Before and after WW1, the US had essentially a castrated military capability. Military spending being expensive and such spending requiring taxes to support them, Congress routinely voted down military spending before WW1 and after WW1. Basically, the US was not willing to maintain its ability to exert its foreign policy overseas by limiting very radically, its military capabilities.

Post Thu Feb 19, 2004 12:57 pm

I agree, i always felt that Wilson got an unfair rep from history, but he had to bridge a diplomatic chasm beween collective international responsibility for sorting out the armistice and trying to set up mechanisms for avoiding another such war, and domestic isolationist traditions and sentiments embodied in the Monroe doctrine, despite his own internationalist tendencies. He's been quite improperly labelled a hypocrite and a a vacillator and not having the courage of his own convictions, all of which are untrue. Still, had he been able to force his will both at the Armistice table and by getting the US into the League, subsequent history might have been very different.

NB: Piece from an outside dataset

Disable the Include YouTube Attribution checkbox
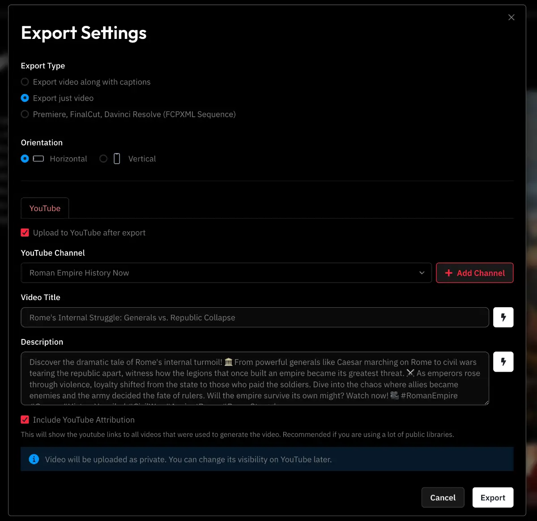 (x=25, y=419)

French inisistence on crippling reparations and the emasculating of Germany were indeed a primary cause of the rise of Nazism and the Second War, just as French revanchism in the decades after the Franco-Prussian was a major source of the polarisation of power blocs in pre-WW1 Europe. I ronically, if Germany had NOT pursued an imperialistic policy abroad in trying to gain colonies (place in the sun) and therefore not presented a challenge to the Royal Navy, it's possible that Britain might well have given the Germans a free hand in Europe (except for the issue of Belgium)

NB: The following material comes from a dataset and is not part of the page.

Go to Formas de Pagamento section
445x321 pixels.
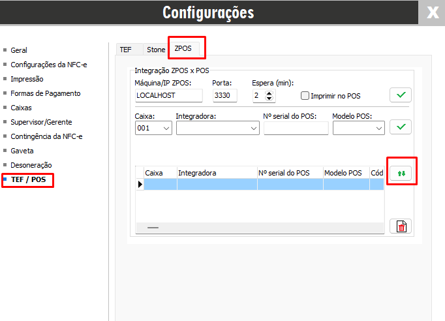click(46, 93)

Post Thu Feb 19, 2004 12:57 pm

EDIT: Bah. Taw beat me

Wilson did a heck of a job during the war years. He ran the country smoothly despite military demands for material and sold the war to a population that didn't want it, all through various agencies and a few very insightfull people. I laud him for that, but the way he handled the peace process is what gets me.

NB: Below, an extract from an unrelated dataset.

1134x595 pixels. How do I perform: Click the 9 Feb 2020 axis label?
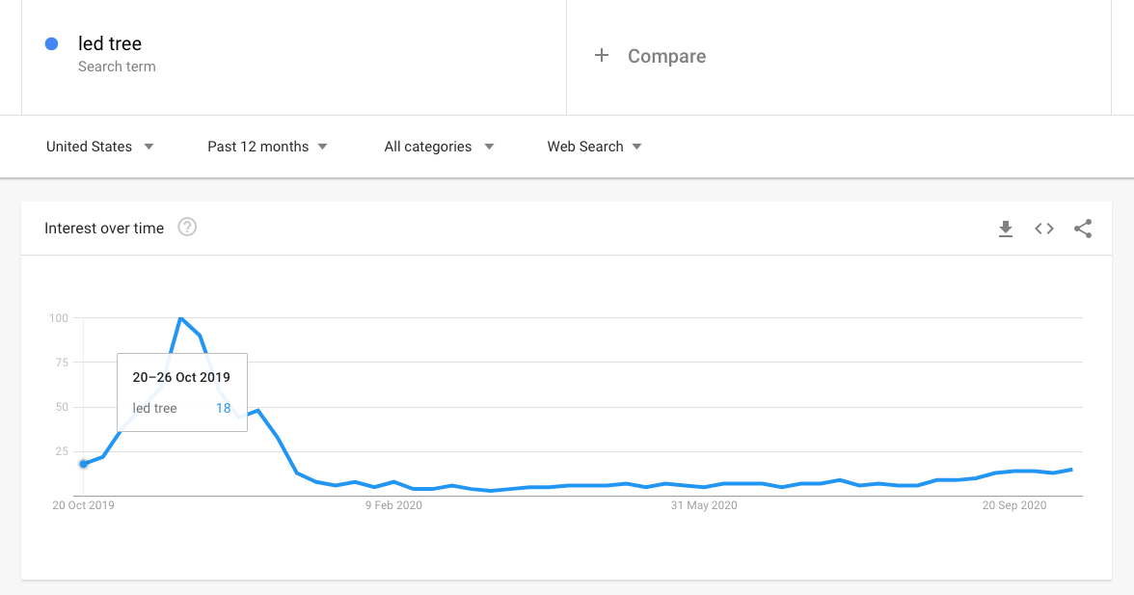pyautogui.click(x=393, y=505)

True, he meant well, but he screwed up his own plans (which were admirable btw) at the table with France and England by chosing his delegation from people who shared his views... democrats... and congress had a republican majority. Hence, they wouldn't aprove it. He refused to compromise with the republicans on the 14 points and League of Nations.

Not that it helped that the other powers embarased Germany and esentialy stole land from Russia, who wasn't at the confrence. Made a mess of the whole thing and fueled Nazism like Taw said.

I've often thought that if Hitler had been content to bide his time rather than Blitz through Europe he might have gotten away with much more. And yes, in retrospect attacking England was a big mistake. Hurt Guring's air force pretty bad.

Edited by - Warlord Bob on 2/19/2004 1:01:05 PM

Post Thu Feb 19, 2004 2:02 pm

Yes, but had his attacks against England had been successful, Hitler would have removed one of the greatest threats to his power. Therefore, he probbaly felt that it was worth the risk.

Post Thu Feb 19, 2004 3:00 pm

Modern Weaponary...

does this count?

Post Thu Feb 19, 2004 3:23 pm

You know very well that catapults, etc were discussed in my "Weaponry" thread. Stop spamming up my topic! *Thwacks Leon*.

Post Thu Feb 19, 2004 7:26 pm

Speaking of someone else's mention of battleships being obsolete before they served.....

The London Naval Conference Treaty set up a lot rules about who got to have how many battlewagons, etc. Anyone want to talk about how those terms came about?

Post Fri Feb 20, 2004 1:51 pm

not ignoring you, ed, just gotta post this. Has anyone else been watching the BBC2 dramatisation of Dunkirk this week? isn't it excellent!